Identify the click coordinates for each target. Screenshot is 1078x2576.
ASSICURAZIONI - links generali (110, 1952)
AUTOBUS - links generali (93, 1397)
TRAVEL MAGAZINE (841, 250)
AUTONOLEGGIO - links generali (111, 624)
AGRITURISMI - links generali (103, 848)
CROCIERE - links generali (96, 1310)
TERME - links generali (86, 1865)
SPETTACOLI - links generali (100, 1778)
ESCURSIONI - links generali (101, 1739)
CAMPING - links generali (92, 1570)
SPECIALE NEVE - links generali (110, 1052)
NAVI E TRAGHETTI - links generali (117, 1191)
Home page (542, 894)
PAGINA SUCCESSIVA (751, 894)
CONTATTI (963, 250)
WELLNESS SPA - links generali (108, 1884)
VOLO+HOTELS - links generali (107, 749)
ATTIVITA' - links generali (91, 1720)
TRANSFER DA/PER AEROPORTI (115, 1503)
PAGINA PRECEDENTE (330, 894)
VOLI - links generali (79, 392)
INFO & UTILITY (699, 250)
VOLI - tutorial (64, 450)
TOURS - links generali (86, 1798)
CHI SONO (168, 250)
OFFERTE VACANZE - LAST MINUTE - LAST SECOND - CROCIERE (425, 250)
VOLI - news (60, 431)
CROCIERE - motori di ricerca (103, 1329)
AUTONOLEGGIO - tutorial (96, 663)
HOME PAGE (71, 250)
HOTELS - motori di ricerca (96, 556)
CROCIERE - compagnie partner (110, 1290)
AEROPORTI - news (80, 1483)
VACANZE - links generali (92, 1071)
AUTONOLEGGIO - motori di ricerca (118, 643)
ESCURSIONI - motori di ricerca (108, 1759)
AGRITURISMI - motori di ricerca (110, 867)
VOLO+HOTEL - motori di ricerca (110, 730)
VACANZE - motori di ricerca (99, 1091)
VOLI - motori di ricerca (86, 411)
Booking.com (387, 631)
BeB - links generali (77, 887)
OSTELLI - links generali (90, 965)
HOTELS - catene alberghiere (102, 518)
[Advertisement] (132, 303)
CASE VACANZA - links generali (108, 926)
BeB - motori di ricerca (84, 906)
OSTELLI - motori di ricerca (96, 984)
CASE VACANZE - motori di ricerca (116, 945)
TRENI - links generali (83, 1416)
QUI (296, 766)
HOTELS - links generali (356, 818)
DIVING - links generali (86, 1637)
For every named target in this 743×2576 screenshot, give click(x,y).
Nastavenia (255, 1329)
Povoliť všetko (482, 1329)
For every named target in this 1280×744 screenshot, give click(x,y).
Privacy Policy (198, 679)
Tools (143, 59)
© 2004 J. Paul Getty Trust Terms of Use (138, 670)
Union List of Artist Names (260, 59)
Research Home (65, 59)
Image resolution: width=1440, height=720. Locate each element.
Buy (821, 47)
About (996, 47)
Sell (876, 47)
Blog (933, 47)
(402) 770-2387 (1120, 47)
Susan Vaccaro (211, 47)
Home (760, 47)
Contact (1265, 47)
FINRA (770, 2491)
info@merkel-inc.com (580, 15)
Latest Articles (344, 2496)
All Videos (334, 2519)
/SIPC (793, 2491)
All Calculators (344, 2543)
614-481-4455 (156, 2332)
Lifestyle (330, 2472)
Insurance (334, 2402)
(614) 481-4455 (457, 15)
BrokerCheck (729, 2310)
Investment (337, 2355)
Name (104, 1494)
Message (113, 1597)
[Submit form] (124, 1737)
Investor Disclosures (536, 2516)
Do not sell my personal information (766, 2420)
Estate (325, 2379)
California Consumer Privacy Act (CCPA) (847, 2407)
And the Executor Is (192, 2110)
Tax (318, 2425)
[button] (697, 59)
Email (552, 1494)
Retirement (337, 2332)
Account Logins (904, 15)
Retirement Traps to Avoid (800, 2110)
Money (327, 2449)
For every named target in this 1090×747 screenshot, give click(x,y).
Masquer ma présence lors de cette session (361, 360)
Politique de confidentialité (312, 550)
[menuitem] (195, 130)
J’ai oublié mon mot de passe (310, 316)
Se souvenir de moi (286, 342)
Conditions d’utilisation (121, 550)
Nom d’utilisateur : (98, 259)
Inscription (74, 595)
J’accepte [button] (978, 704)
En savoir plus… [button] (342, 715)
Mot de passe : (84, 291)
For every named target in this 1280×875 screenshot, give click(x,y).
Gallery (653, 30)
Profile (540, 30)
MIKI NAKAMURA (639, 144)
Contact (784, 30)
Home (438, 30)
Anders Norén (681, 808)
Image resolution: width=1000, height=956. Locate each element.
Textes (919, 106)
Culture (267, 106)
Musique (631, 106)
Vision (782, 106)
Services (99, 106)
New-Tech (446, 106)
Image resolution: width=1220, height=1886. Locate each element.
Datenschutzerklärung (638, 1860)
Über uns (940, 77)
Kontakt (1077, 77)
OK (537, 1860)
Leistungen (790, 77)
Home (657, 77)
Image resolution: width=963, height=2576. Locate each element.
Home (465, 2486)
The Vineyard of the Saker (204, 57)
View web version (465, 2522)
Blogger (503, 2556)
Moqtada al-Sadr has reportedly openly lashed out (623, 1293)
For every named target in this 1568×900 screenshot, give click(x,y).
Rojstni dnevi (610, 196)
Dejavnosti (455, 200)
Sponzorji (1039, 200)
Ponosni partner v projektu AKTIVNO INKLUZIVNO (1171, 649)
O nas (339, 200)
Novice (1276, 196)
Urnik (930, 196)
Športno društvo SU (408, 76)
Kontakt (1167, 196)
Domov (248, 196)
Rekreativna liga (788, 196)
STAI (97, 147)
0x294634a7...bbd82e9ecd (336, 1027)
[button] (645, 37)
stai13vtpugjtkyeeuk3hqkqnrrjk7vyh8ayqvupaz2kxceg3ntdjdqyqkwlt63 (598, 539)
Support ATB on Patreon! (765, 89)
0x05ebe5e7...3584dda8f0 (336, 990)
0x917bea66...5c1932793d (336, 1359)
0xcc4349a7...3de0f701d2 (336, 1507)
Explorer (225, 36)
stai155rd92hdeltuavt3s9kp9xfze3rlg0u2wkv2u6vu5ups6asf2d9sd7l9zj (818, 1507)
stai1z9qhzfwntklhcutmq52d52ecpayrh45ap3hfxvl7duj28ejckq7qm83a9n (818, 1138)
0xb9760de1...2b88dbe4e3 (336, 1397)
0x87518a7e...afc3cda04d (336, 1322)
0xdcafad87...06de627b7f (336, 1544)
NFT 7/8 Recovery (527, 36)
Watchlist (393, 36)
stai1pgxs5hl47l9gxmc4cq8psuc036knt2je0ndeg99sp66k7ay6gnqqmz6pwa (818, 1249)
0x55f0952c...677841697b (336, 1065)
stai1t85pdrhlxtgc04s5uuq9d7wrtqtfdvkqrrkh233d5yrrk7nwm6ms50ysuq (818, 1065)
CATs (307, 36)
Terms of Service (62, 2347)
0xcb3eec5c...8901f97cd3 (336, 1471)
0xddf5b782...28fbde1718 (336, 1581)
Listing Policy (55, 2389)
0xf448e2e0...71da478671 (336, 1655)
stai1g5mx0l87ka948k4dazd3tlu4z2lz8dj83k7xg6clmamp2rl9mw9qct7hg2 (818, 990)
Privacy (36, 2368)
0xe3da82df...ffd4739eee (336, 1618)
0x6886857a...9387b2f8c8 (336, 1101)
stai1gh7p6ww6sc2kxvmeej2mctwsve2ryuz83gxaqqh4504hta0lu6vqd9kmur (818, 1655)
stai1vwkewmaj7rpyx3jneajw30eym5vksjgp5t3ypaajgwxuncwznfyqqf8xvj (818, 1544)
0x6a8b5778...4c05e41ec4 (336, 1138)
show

....

Count the lines in the rows above that contain the string "button". Reply with the number alone.

4